Sur l’existence

par razoumikhine
lundi 6 décembre 2021

“L’homme est le seule créature qui refuse d’être ce qu’elle est.” Albert Camus

Exister ce n’est pas seulement vivre ou être. C’est au dela. Exister c’est avoir la conscience de sa propre vie, incarner sa vie. C’est avoir conscience que l’on vit. C’est aussi vivre sa vie, avoir des projets, pouvoir se projeter dans le futur, envisager ses actions, les diriger.

Il n’y a pas d’existence sans une volonté, sans un désir de vie. De façon sous-jacente et parfois même inconsciemment, nous dirigeons nos actes en vue d’un but dont nous seuls connaissons le secret. Exister c’est aussi parfois s’affirmer, se mettre en avant, imposer sa volonté. On ne peut exister lorsqu’on se rabaisse constamment, exister est une lutte quotidienne, une affirmation permanente de soi. Avoir une existence, c’est avoir une présence, c’est savoir se diriger, même dans le brouillard, surtout dans le brouillard. La ligne n’est pas droite, le chemin n’est pas tracé. Nous devons louvoyer, tel un bateau, pour avancer, profiter de la force du vent, bien tenir la barre.

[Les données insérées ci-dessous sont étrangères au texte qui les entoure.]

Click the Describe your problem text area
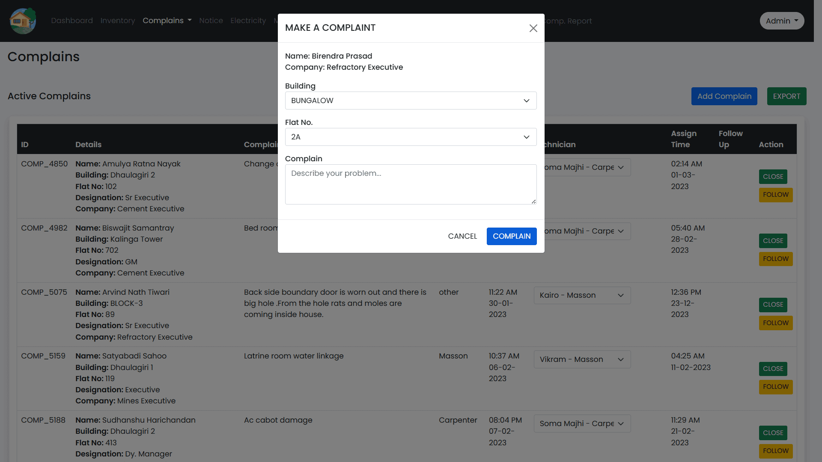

Parfois pourtant nous sommes emportés par les flots. Notre existence se réduit à suivre le mouvement. Nous devons lutter contre cela. Pour exister, il faut savoir avant tout qui l’on est, avoir conscience de son être. Seuls les hommes peuvent exister car eux seuls ont conscience de leur vie. Les animaux et les objets, sans vouloir les ramener d’ailleurs sur le même plan comme l’a malencontreusement fait Descartes avec ses animaux-machines, sont simplement là, sont directement présents au monde, sans intermédiation,. Pouvoir exister, c’est donc aussi pouvoir penser, pouvoir se retourner sur soi, être dans la réflexion et la réflection, l’analyse de sa propre vie.

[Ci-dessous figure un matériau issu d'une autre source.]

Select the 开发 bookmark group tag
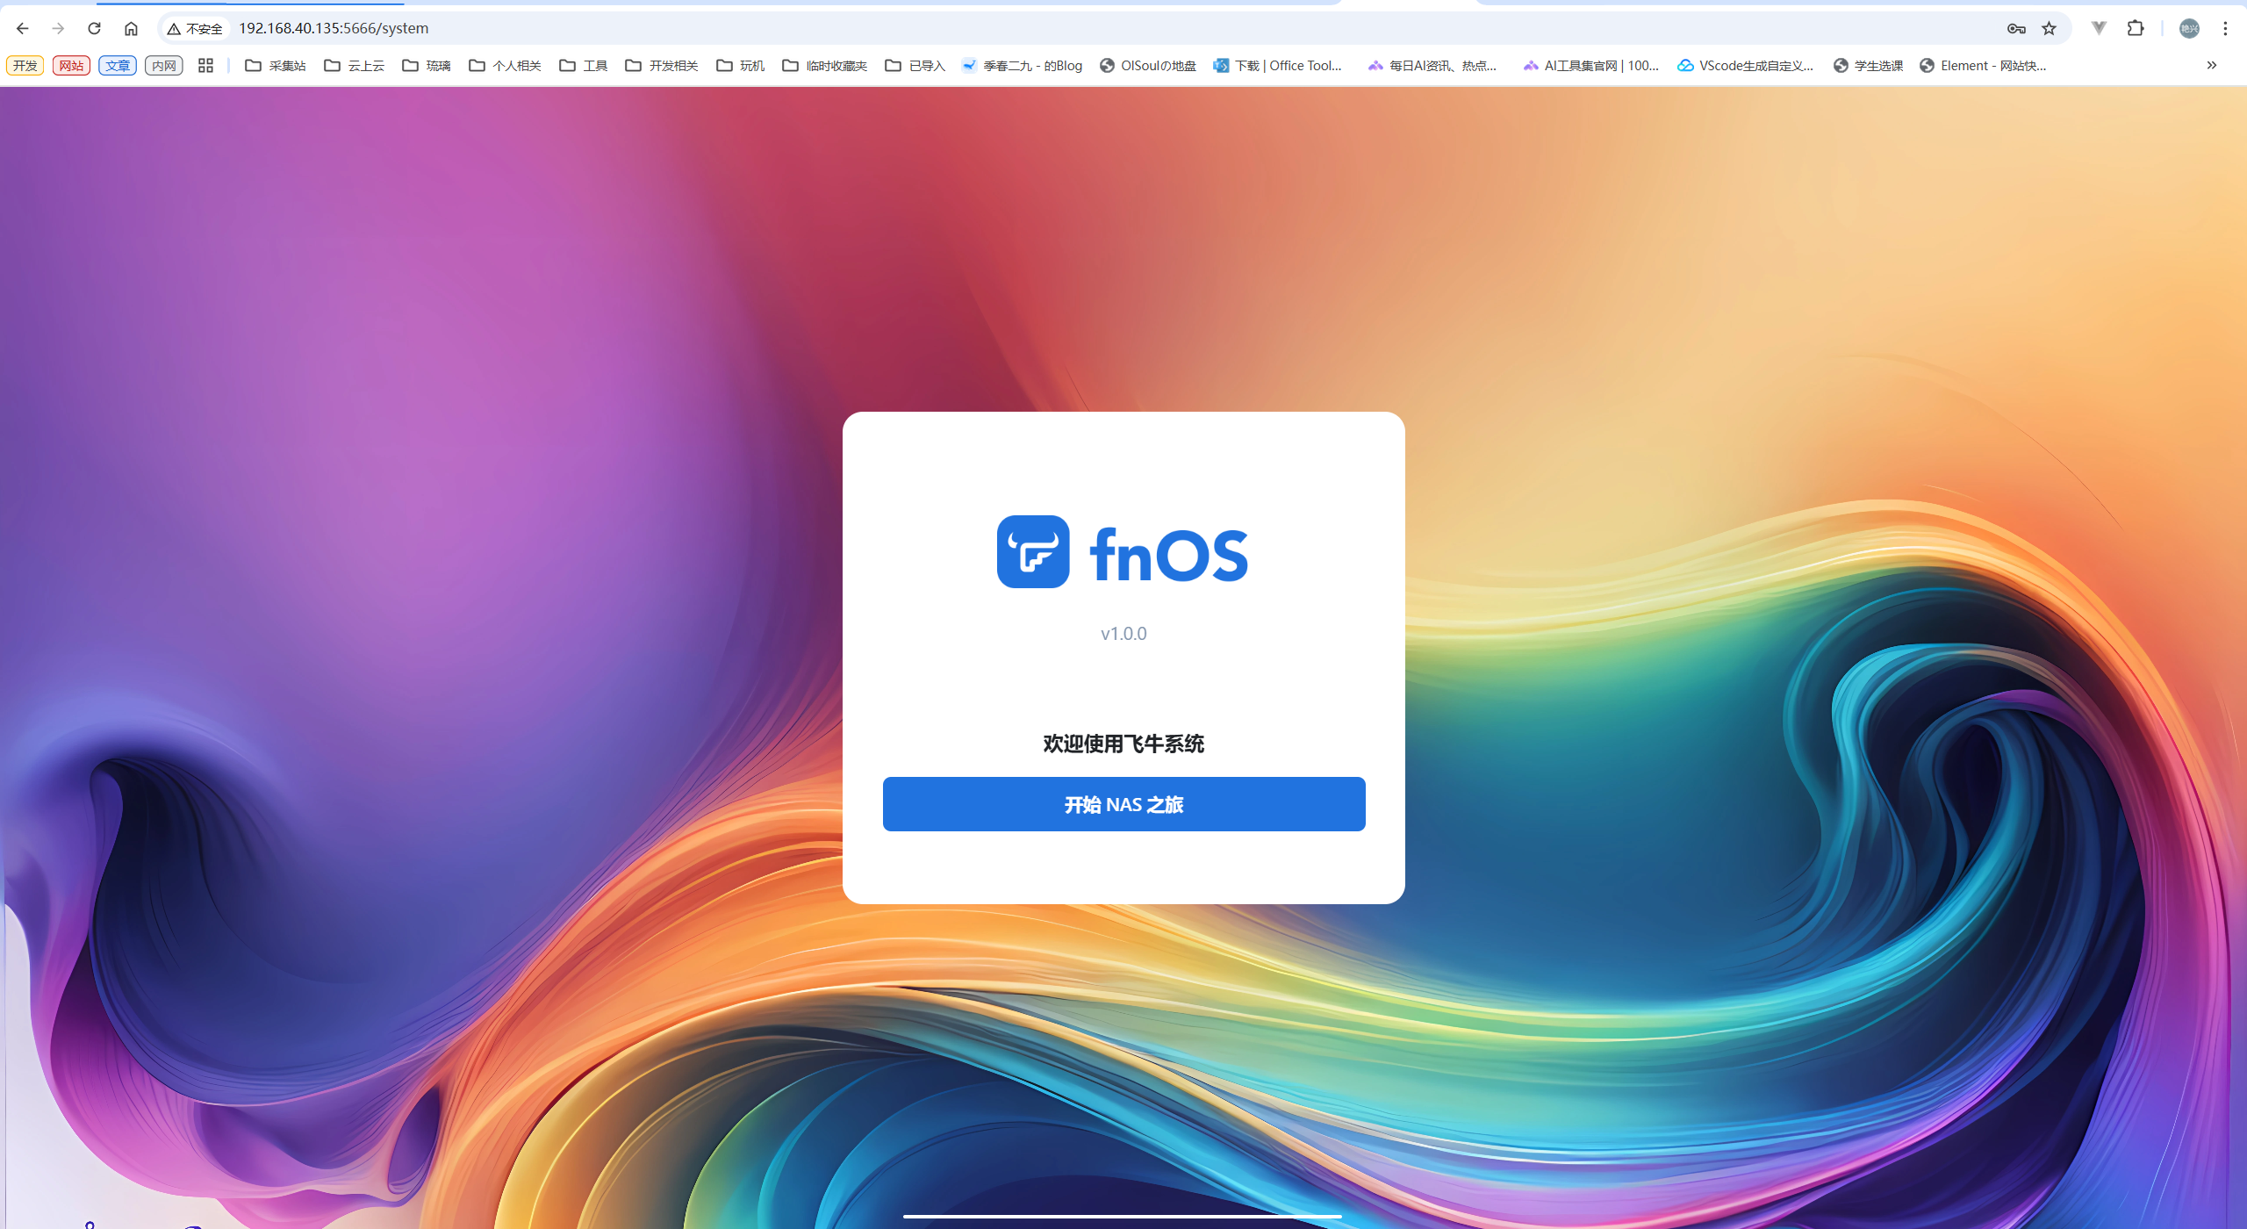The width and height of the screenshot is (2247, 1229). [25, 65]
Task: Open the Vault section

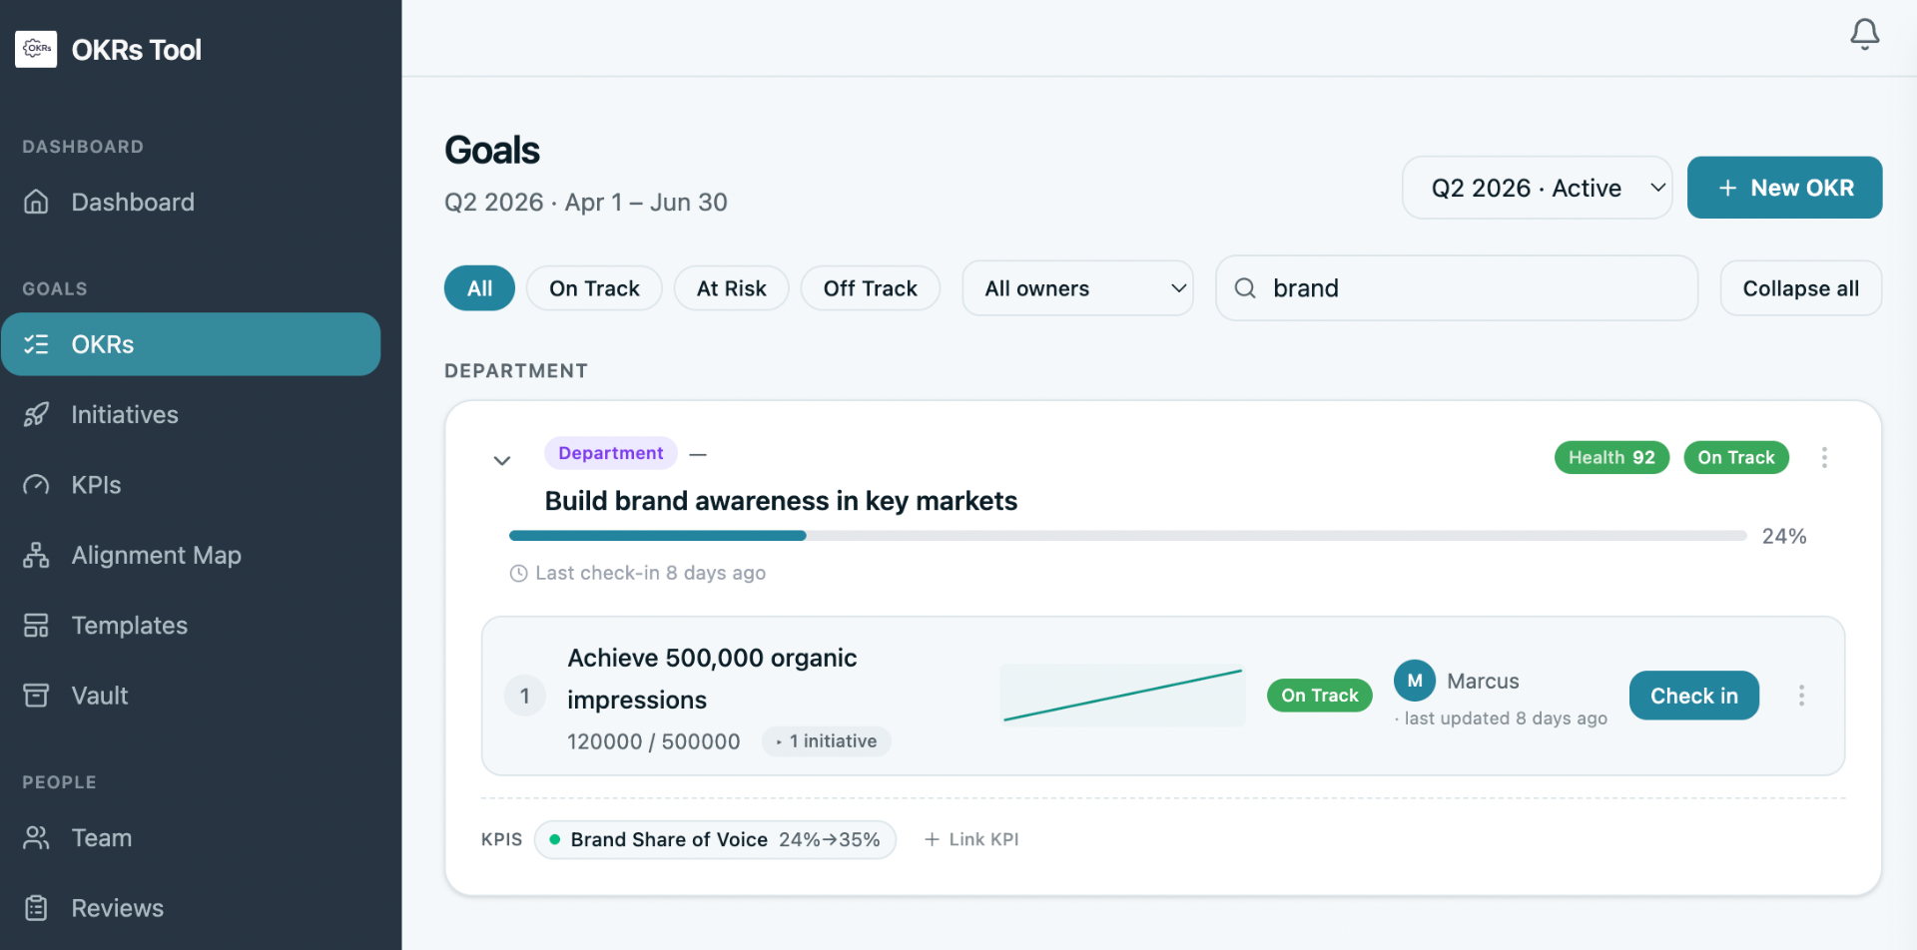Action: coord(99,695)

Qu’est-ce qu’une vie qui serait sans existence ? Ce serait une vie vide, une vie plate, une vie sans introspection, une vie sans décision, sans volonté, une vie entièrement dirigée de l’extérieur. Exister c’est intérioriser sa propre vie. C’est vouloir avoir un contrôle sur sa vie.

Certains ont amalgamé l’essence et l’existence, celle-ci devant dépendre entièrement de celle-là, être son ombre dans le réel, l’existence étant en quelque sorte l’incarnation de l’essence, qui se situerait dans un au-delà fantasmatique . “L’existence précède l’essence” affirmait Jean-Paul Sartre. On doit plutôt voir l’essence comme un modèle de l’existence. Un modèle qui dans le monde réel peut prendre plusieurs formes. L’existence serait alors la déclinaison de l’essence, sa version finalisée et réalisée.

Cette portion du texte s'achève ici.